▶ _Task brief_:
Reproduce the listing below word for word, beginning with its first line and continuing through the line containing "click(1496, 749)", with both of those lines included.

▶ _Data section_:
====================

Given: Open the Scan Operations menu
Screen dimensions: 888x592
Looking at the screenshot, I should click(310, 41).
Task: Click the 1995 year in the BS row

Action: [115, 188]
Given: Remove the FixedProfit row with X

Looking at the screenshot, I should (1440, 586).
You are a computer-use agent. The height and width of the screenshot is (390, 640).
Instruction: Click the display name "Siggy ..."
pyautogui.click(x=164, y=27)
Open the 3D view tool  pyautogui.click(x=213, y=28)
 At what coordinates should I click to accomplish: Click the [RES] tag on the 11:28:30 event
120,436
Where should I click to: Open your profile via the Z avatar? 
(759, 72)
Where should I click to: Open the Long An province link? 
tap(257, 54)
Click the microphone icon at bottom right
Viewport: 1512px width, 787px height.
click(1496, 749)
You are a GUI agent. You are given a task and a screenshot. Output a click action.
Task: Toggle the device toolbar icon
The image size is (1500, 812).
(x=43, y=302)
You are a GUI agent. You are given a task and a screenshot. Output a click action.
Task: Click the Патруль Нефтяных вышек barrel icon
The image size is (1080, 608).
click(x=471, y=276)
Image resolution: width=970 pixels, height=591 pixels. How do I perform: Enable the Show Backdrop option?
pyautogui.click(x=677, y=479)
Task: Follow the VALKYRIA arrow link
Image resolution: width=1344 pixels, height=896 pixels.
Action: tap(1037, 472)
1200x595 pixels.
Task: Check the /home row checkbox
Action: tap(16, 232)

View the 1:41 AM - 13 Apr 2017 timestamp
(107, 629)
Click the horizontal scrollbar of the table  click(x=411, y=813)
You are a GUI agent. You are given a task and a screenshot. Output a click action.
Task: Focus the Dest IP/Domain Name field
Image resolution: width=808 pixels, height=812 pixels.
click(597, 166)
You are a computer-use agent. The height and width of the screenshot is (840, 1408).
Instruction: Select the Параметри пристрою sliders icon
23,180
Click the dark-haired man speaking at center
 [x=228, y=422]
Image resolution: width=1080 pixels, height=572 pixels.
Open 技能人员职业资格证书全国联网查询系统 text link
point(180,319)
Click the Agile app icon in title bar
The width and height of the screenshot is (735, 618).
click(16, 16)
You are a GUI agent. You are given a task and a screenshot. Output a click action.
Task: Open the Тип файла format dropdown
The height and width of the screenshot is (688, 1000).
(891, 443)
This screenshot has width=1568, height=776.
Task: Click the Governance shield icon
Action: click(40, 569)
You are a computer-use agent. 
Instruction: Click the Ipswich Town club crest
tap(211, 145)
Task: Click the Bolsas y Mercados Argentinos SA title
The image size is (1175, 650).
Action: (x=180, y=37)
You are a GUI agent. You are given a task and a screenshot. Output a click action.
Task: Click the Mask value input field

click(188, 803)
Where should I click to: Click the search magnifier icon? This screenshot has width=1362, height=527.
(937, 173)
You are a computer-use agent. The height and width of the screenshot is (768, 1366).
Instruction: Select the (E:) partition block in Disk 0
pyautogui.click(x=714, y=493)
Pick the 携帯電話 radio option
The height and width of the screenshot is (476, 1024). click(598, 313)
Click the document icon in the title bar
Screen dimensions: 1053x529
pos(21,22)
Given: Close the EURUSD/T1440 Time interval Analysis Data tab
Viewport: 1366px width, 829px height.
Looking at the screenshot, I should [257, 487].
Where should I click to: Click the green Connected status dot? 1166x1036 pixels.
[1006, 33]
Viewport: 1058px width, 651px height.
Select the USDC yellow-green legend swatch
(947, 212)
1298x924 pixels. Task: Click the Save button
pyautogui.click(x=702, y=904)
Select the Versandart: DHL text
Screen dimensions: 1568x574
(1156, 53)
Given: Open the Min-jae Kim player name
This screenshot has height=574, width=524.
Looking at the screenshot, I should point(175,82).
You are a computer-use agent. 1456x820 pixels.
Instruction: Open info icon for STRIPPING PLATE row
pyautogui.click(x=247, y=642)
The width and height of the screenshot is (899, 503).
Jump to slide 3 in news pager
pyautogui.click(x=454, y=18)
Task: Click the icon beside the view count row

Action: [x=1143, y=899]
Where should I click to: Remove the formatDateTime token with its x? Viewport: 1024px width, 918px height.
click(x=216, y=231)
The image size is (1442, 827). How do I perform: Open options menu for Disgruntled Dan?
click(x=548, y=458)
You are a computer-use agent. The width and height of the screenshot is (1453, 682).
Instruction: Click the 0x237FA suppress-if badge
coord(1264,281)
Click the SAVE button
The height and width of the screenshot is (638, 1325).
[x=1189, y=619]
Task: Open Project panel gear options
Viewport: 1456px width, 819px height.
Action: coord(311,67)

====================

▶ _Expected answer_:
Given: Open the Scan Operations menu
Screen dimensions: 888x592
Looking at the screenshot, I should click(310, 41).
Task: Click the 1995 year in the BS row

Action: [115, 188]
Given: Remove the FixedProfit row with X

Looking at the screenshot, I should (1440, 586).
You are a computer-use agent. The height and width of the screenshot is (390, 640).
Instruction: Click the display name "Siggy ..."
pyautogui.click(x=164, y=27)
Open the 3D view tool  pyautogui.click(x=213, y=28)
 At what coordinates should I click to accomplish: Click the [RES] tag on the 11:28:30 event
120,436
Where should I click to: Open your profile via the Z avatar? 
(759, 72)
Where should I click to: Open the Long An province link? 
tap(257, 54)
Click the microphone icon at bottom right
Viewport: 1512px width, 787px height.
click(1496, 749)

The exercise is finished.